Muchas gracias por el comentario, compañero. Sí, ese el tono que buscaba, de vuelta atrás. Sobre la falta de historia, es precisamente lo que me apuntaron. Mi idea era que estuviera implícita dentro de lo que se cuenta a modo de reportaje, pero supongo que le falta fuerza.
El precio
Un relato de Patapalo para la vivisección de Calabazas en el Trastero: Fútbol
Juslibol fue en su día una reserva natural. En torno a los galachos —meandros seccionados del río Ebro— florecía una fauna y una flora únicas de la que ahora solo sobreviven los ejemplares más correosos: algunas víboras, ratas acuáticas, plantas de tallos duros como sus hojas. No es fácil crecer entre las chabolas ni para los niños ni para los animales, ni siquiera para las plantas.
Esto es algo que nunca ha perdido de vista Daniel Zamora o, como lo conocen en el poblado, Loa Zamora. Este veterano zaragozano no nació en este laberinto chabolista que, de hecho, ni siquiera existía en su infancia, sino en el popular barrio de la Ciudad Jardín. Sin embargo, desde que conociera la realidad del extrarradio maño durante una gira solidaria de Campeones Sin Fronteras, se considera un vecino más. Sí, Daniel, antes de convertirse en Loa Zamora, fue un jugador de élite, uno de los pocos que alcanzan su sueño de jugar en las grandes ligas internacionales. Solo que, a diferencia de sus compañeros, no se ha instalado para un retiro de lujo en los chalets de Montecanal XIII, sino que ha decidido ligar su vida a la de la chiquillería de Juslibol. Cuando lo vemos esta fría mañana de octubre, esperándonos con los brazos en jarras a la entrada del poblado, en seguida nos damos cuenta de que, venga de donde venga, aquí se encuentra como en casa.
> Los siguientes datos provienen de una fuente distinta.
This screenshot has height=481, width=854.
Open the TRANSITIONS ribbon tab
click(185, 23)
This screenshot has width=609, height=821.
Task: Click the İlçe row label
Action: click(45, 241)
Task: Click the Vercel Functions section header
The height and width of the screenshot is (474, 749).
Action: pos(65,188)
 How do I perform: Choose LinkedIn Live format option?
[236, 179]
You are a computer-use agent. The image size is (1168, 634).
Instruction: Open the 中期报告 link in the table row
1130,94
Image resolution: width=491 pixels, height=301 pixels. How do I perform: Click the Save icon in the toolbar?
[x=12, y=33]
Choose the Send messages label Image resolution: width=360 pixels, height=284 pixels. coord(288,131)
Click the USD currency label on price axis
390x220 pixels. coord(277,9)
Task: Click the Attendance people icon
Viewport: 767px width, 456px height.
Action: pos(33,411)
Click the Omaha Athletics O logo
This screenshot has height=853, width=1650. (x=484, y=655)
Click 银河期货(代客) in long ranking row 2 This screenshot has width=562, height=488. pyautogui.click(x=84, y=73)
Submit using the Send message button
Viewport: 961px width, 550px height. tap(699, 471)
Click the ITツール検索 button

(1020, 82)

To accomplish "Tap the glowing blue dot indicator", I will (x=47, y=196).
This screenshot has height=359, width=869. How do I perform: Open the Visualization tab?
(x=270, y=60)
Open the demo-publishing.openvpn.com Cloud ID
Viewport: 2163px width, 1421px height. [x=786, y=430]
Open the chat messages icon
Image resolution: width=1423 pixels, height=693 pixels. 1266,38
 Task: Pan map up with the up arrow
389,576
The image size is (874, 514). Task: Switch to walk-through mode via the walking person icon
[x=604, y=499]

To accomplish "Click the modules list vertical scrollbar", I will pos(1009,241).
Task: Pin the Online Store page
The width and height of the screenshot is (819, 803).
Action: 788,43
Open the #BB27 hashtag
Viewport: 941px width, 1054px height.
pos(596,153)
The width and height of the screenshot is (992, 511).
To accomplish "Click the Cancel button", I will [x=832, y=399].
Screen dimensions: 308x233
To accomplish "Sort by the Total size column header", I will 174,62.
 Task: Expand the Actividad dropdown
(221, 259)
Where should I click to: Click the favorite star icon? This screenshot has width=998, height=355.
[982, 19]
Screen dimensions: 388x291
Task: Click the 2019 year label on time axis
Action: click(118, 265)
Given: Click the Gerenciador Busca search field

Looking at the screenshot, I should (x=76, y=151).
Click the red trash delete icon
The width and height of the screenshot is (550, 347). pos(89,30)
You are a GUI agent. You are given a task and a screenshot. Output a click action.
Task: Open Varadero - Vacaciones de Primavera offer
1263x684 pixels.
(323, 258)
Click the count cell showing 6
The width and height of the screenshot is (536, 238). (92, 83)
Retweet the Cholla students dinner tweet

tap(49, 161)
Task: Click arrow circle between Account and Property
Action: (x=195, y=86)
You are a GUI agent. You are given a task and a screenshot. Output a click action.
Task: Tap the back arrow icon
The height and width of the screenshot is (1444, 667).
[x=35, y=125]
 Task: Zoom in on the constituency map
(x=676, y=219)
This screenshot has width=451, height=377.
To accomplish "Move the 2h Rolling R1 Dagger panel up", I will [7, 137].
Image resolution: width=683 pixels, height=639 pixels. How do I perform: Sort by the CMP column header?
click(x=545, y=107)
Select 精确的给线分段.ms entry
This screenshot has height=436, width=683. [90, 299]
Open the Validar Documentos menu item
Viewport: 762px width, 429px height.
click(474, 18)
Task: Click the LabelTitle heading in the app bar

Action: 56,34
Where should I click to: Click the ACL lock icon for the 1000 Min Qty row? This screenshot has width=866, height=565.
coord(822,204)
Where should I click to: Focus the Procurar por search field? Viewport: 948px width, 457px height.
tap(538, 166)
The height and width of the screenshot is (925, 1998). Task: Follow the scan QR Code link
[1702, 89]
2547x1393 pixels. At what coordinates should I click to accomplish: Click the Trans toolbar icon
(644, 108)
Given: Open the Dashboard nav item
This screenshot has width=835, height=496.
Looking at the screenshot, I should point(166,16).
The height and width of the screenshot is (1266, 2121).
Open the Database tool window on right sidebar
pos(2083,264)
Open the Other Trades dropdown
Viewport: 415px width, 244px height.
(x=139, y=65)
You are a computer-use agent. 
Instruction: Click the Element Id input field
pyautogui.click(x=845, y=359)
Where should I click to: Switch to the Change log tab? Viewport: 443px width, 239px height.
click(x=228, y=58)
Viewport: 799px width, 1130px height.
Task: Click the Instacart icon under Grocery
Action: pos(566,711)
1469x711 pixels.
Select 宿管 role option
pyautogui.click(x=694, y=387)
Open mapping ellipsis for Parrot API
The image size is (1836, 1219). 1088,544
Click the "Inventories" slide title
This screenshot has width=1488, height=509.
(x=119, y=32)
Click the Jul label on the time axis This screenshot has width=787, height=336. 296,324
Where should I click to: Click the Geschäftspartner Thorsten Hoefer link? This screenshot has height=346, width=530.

Lo primero que nos llama la atención de esta leyenda viviente, antes incluso que el aplomo y familiaridad con la que nos da la mano, son sus brillantes ojos azules, que contrastan como gemas bajo el lustroso pelo negro apenas encanecido. Aun sesentón, Zamora conserva ese carisma que lo convirtió en todo un sex-symbol nacional durante los años veinte. Si se ha dado cuenta del efecto que nos ha causado su mirada, sin embargo, no parece darle importancia. Sin ceremonias ni más palabras de las que hacen falta, nos invita a subir a la zona de entrenamientos. Es, ante todo, un hombre práctico.
Sobre el poblado de Juslibol se extiende un sistema de lomas castigado por el viento en el que apenas crecen matorrales sobre el suelo polvoriento. «Cuidado con los alacranes» nos dice Zamora sin dejar de ascender a buen paso. «Es mejor no tocar las piedras porque, si los molestas, te puedes llevar un buen picotazo». Es justo lo que necesitábamos oír para terminar de sumergirnos en la desolación de Los Terreros, como llaman familiarmente a esta zona de Juslibol. El contraste con la zona baja es impresionante: toda la humedad de los galachos ha desaparecido barrida por el cierzo y el panorama parece sacado de una de las viejas películas del Oeste que se rodaron no muy lejos de aquí, en la época dorada del Spaghetti Western. Sin embargo, ni el frío helador del aire, que el implacable sol parece incapaz de mitigar, ni el peligro de los alacranes parecen importar a la treintena de chavales harapientos que nos esperan en el altozano: todos ellos, del primero al último, están descalzos. Y, a juzgar por las callosidades de sus pies, no es ninguna novedad.
«Las zapatillas de tacos son demasiado caras para malgastarlas con los alevines» nos explica Zamora cuando por fin consigue poner un poco de orden entre la chiquillería. «Hoy están más nerviosos que de costumbre porque habéis venido» se excusa. «Para ellos, ver un periodista es estar un paso más cerca de llegar a la cumbre». Sea esto cierto o no, la verdad es que los chavales se muestran encantados con nosotras y dan lo mejor de sí mismos durante el entrenamiento matinal. Y hay que decir que este arranca fuerte.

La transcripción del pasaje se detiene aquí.